Unnamed: 0,reviews,ratings
1,This was an exceptional surprise in Iowa city!...,5
13,Two stars. Go for the cocktails. The cheese cu...,2
21,I dug this bar. It's a little on the pretenti...,4
26,"Hands down, one of my favorite places to eat i...",5
27,Went here tonight my birthday with friends. We...,5


## Sort a Dataframe by Row Index or Columns

In [28]:
df.sort_index(ascending=False, inplace=True) 
df.head()

Unnamed: 0,reviews,ratings
131,Dinner and cocktails on a Friday night. Place ...,2
130,"Love the food, love the service. If you are in...",5
129,Great building. Loved the big windows overlook...,2
128,Wow have times changed in downtown Iowa City. ...,4
127,The food was not good and service was not frie...,2


Here, we sort df by its row index in descending order. 

In [29]:
df.sort_values(by='ratings', ascending=True, inplace=True)
df.head()

Unnamed: 0,reviews,ratings
109,"sucks. eaten here twice, food was terribly dis...",1
96,I'm not originally from the Iowa City area and...,1
28,My husband and I used to live in Iowa City but...,1
117,I will never be back is the proper way to star...,1
87,This place is ridiculously overpriced with ter...,1


Here, we sort df by ratings in ascending order.

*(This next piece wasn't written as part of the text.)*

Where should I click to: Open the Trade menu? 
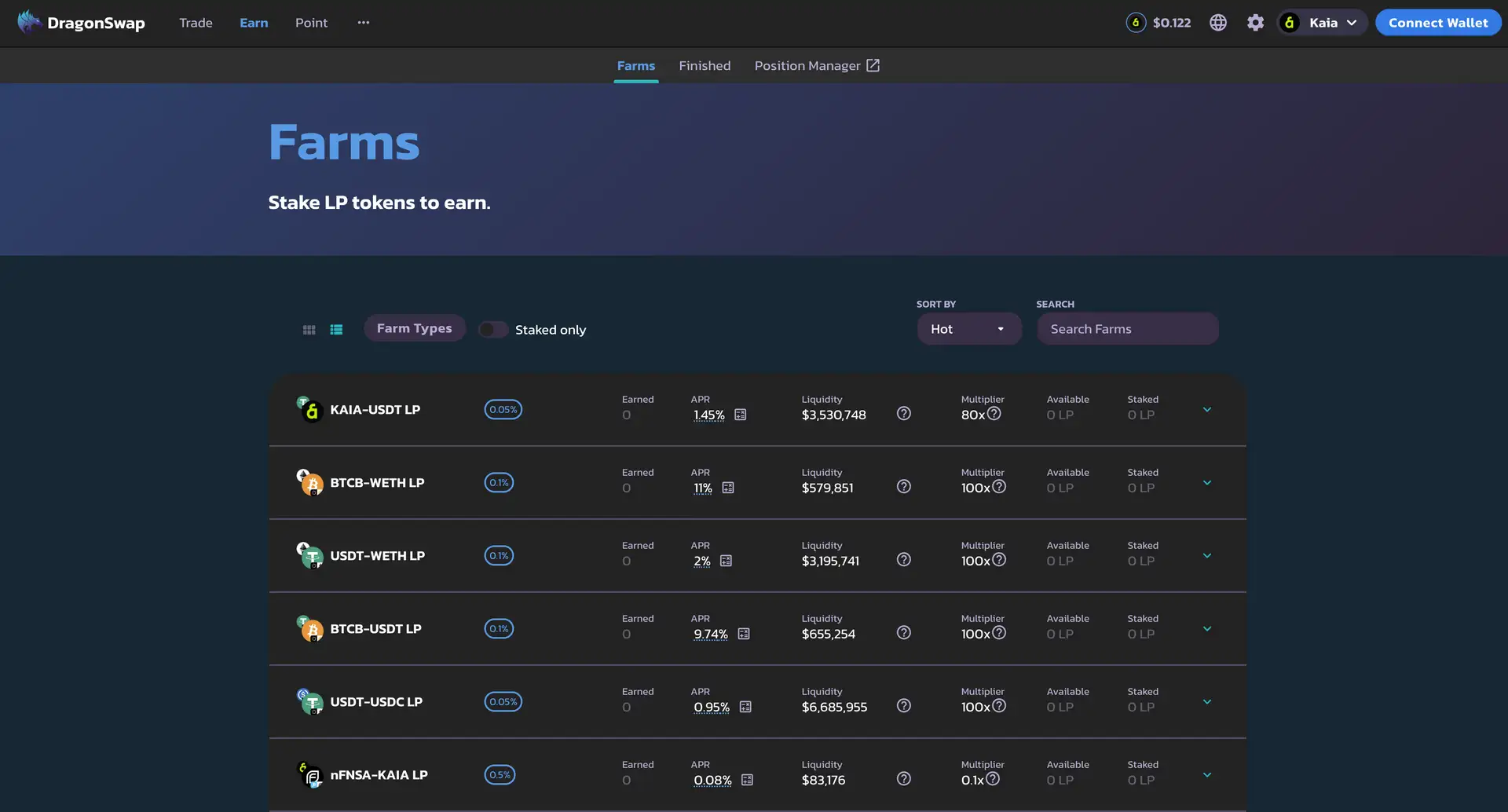196,23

## Reset the Index of Dataframe

After sorting, cleaning and selecting data, the rows in the new dataframe are still indexed as in the original dataframe, which may cause confusion when you select data in the new dataframe.

In [30]:
df.ratings[0] 

5

Although we have sorted df, it will return the row indexed by 0 in the original unsorted dataframe instead of the first row in the sorted df.

We may want to reset the row index of the new dataframe so that you can properly select data in the new dataframe using row index.

In [31]:
df.reset_index(inplace=True, drop=True)
df.head()

Unnamed: 0,reviews,ratings
0,"sucks. eaten here twice, food was terribly dis...",1
1,I'm not originally from the Iowa City area and...,1
2,My husband and I used to live in Iowa City but...,1
3,I will never be back is the proper way to star...,1
4,This place is ridiculously overpriced with ter...,1


Use <b>drop</b> to not to keep the original index in the dataframe as a new column. 

In the example above, we do **df.sort_values** first and then use **df.reset_index** to reset the index. However, we can set **ignore_index=True** inside **df.sort_values** so that the row indexes will be automatically reset after sorting. This way, we will no longer need to do **df.reset_index**. See this example:

In [32]:
df.sort_values(by='ratings', ascending=True, inplace=True, ignore_index=True)
df.head()

Unnamed: 0,reviews,ratings
0,"sucks. eaten here twice, food was terribly dis...",1
1,I'm not originally from the Iowa City area and...,1
2,My husband and I used to live in Iowa City but...,1
3,I will never be back is the proper way to star...,1
4,This place is ridiculously overpriced with ter...,1


However, knowing how to use **df.reset_index** is still important because you can still use it to reset the row indexes when you are not sorting the rows. For example, deleting rows will also cause discontinuous indexes and resetting may be needed.